▶ **Tekst dokumentu**
Silnik SW680/56/3. Rysunek silnika i przekrój. Opis do rysunku: 1 - głowica, 2 - sprężarka, 3 - kanał dolotowy, 4 - kadłub silnika, 5 - obudowa koła zamachowego, 6 - rozrusznik, 7 - miska olejowa, 8 - alternator. Opis do przekroju znajduje się na powiększeniu. Rysunki pochodzą z instrukcji obsługi autobusu.

 

Zmiany wizualne w stosunku do wersji PR100 były następujące:
- zwiększenie długości z 11230mm (PR100) do 11960mm (PR110)
- zmniejszenie wysokości pasa nadokiennego z pozostawieniem czerwnego, malowanego paska
- wprowadzenie trzecich, dwuskrzydłowych drzwi
- likwidacja uchylnych lufcików na rzecz dużych szyb przesuwnych (w toku produkcji)
- likwidacja dużej kratki wentylacyjnej silnika w ścianie tylnej; drugą, mniejszą kratkę  
przeniesiono z lewej strony tylnej ściany, na prawą, tylną
- zastąpienie dużych, czerwonych napisów nad drzwiami - WEJŚCIE nad przednimi i WYJŚCIE
nad tylnymi - o wiele mniejszymi, umieszczanymi po bokach każdej pary drzwi, tam również znajdowały się osadzone w czarnych, plastikowych wnękach przyciski awaryjnego otwierania drzwi
- przesunięcie wlewu paliwa zza tylnej osi w przestrzeń między drzwiami środkowymi a
przednią oś
- niewielka zmiana kształtu charakterystycznych, czarnych nadkoli
- zamiana miejscami tablic informacyjnych z przodu - mniejszy film z numerem linii powędrował na prawą stronę
- zamiana reflektorów prostokątnych na podwójne, okrągłe, z fiata 125p
- rezygnacja z reflektorów przeciwmgłowych osadzonych w zderzakach (w toku produkcji)
- wprowadzenie malowanych na czarno uchwytów dla kierowcy na masce - dwóch mniejszych po obu stronach podszybia i jednego, dłuższego (identycznego jak uchwyty dla pasażerów przy
drzwiach) centralnie nad szybą przednią
 
Najmniejsze zmiany zaszły w ścianie tylnej - tablica rejestracyjna powędrowała ze zderzaka w miejsce po kratce wentylacyjnej, z lewej strony nad zderzakiem.


Z elementów obu pojazdów, które nie uległy zmianom, można wymienić dwie pełne szyby wyjść  awaryjnych - umieszczane na lewej ścianie, nad osiami. Szyby te wyposażone były w uszczelkę i system czterech uchwytów zabezpieczających.

Przy wsiadaniu do wnętrza od razu rzucała się w oczy łagodnie obniżająca się ku przodowi podłoga - od 957mm - wejście tylne, poprzez 660mm - wejscie środkowe, do 642mm - wejście przednie, które było jednostopniowe. W wejściach montowano poręcze dla ułatwienia wsiadania. Nowością była obszerna strefa bez miejsc siedzących w środkowej części pojazdu.

▶ **Zadania do ćwiczenia**
1. Wypisz wszystkie części silnika, którym w opisie autobusu PR110 przypisano numery na rysunku.
2. Kontynuuj opis autobusu PR110 od miejsca, w którym się urywa.
Do wykonania zadań dane nie są potrzebne.

▶ **Materiał**
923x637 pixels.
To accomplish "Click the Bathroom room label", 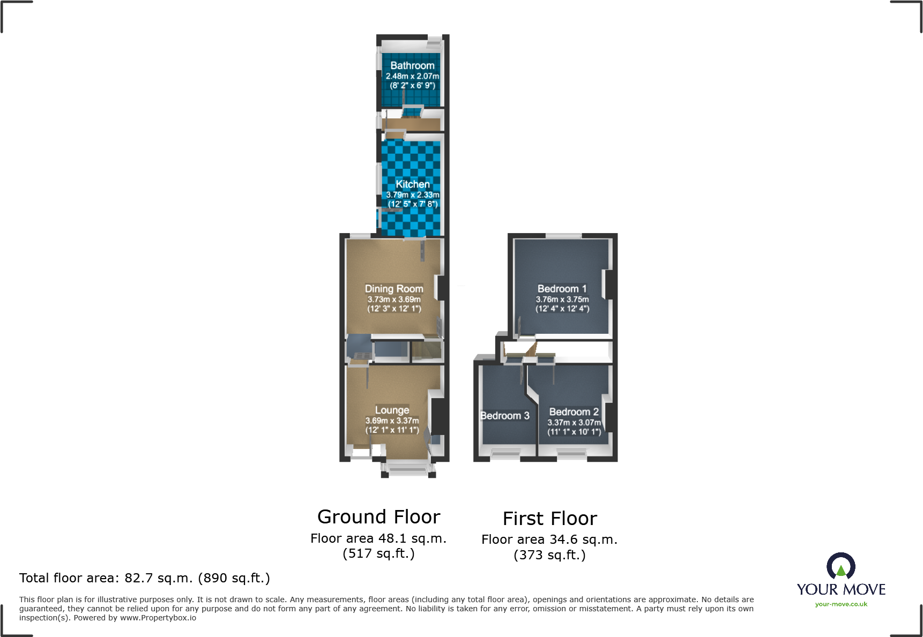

▶ **Odpowiedzi do ćwiczenia**
1. 1 – głowica, 2 – sprężarka, 3 – kanał dolotowy, 4 – kadłub silnika, 5 – obudowa koła zamachowego, 6 – rozrusznik, 7 – miska olejowa, 8 – alternator

2.
Niskie poprowadzenie podłogi pociągnęło za sobą konieczność umocowania na srebrnych, polerowanych stalowych poręczach dodatkowych uchwytów z białego tworzywa sztucznego. Łącznikiem między uchwytami a poręczą były umieszczone co ok. 50 cm skórzane rzemyki (rozwiązanie znane już z tramwajów typu N). Uchwyty te nie były jednak zbyt praktyczne, gdyż przy gwałtownym hamowaniu lub przyspieszaniu nie zapewniały pasażerom stabilności.

Peery miały bardzo wydajny system wentylacyjny - w ścianie przedniej były to osłonięte klapkami nawiewy czołowe (z czasem klapki te zamurowano). Wentylację wnętrza - oprócz wydajnych szyb przesuwnych - wspomagały również dwie klapy dachowe (trudny dostęp - szczególnie z przodu pojazdu, ciężko pracujące zawiasy i duży hałas przy otwieraniu i zamykaniu). Dodatkowo, we wczesnych egzemplarzach montowano sześć elektrycznych wentylatorów, które posiadały charakterystyczne, okrągłe osłony z blachy montowane w podsufitce.

Oświetlenie wnętrza było mieszane - jarzeniowo-żarowe. Jarzeniówki ukryte były za przechodzącymi przez całą środkową część sufitu estetycznymi panelami z białego pleksi, w kształcie odwróconego trapezu. Żaróweczki osłonięte były z kolei znanymi już z Ogórków z ostatniego okresu produkcji cylindrycznymi, plastikowymi klosikami. Z tego typu oświetlenia  zrezygnowano w późniejszym okresie.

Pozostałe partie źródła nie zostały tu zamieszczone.